=== Begin Enclosure ===
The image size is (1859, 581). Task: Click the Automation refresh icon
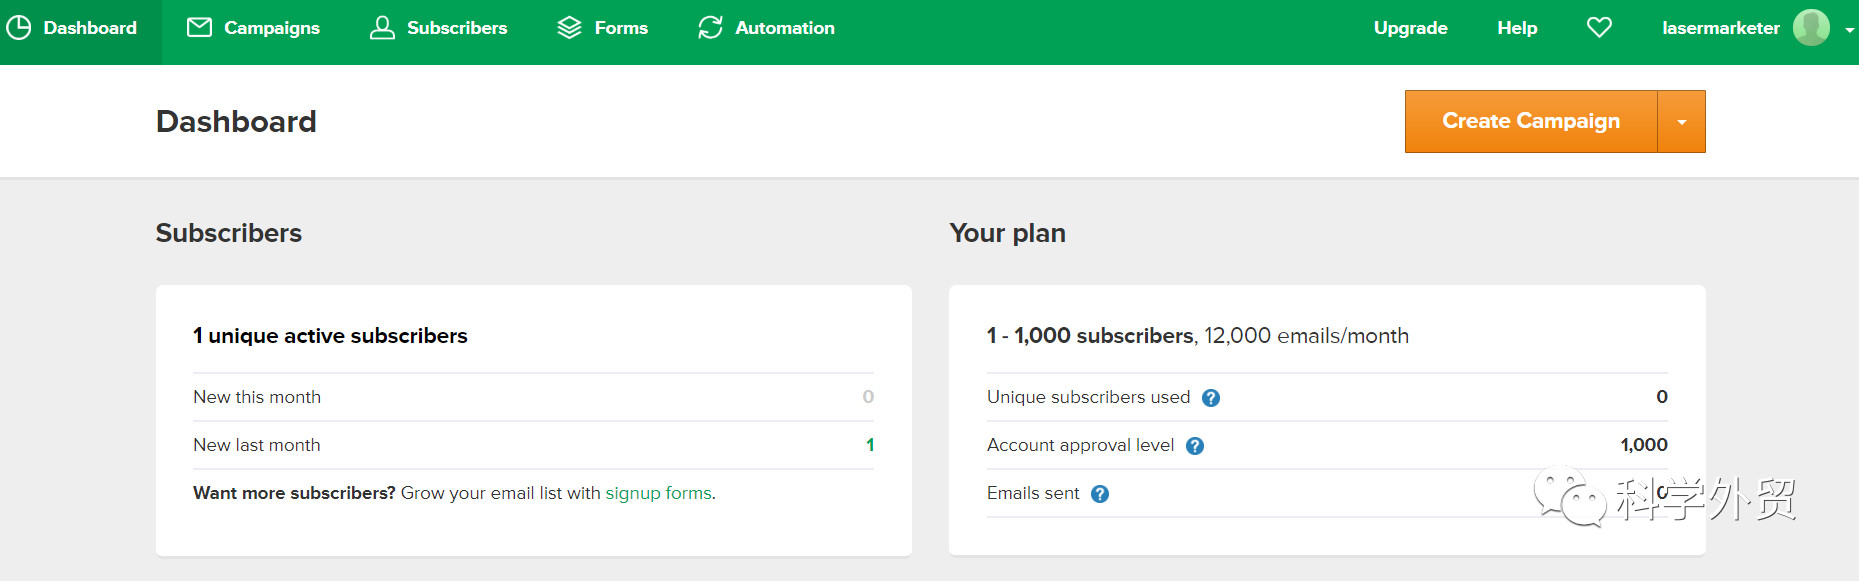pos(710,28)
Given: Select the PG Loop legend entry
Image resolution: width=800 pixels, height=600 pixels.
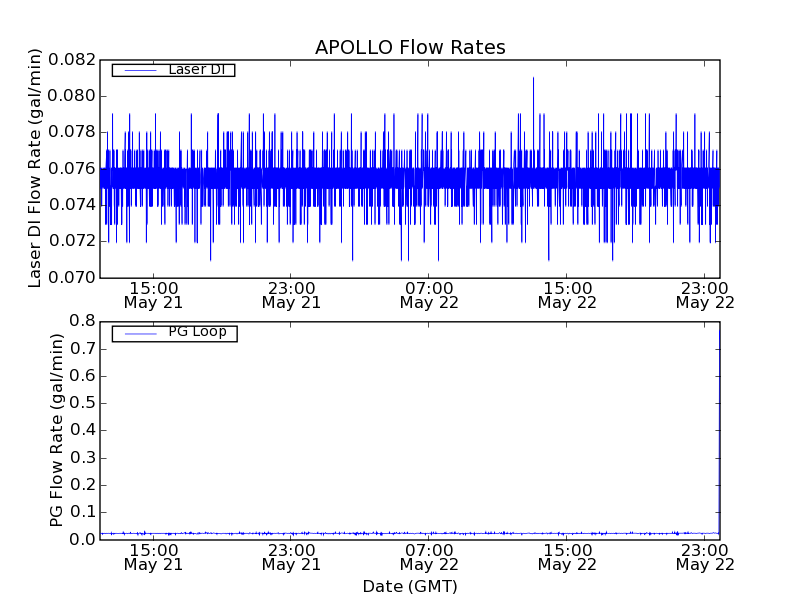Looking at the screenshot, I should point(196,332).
=== End Enclosure ===
The pictures are not part of the copy. Retype everything else in the entries exactly.

The image size is (1859, 581). Task: Click the Automation refresh icon
pos(710,28)
Given: Select the PG Loop legend entry
Image resolution: width=800 pixels, height=600 pixels.
Looking at the screenshot, I should point(196,332).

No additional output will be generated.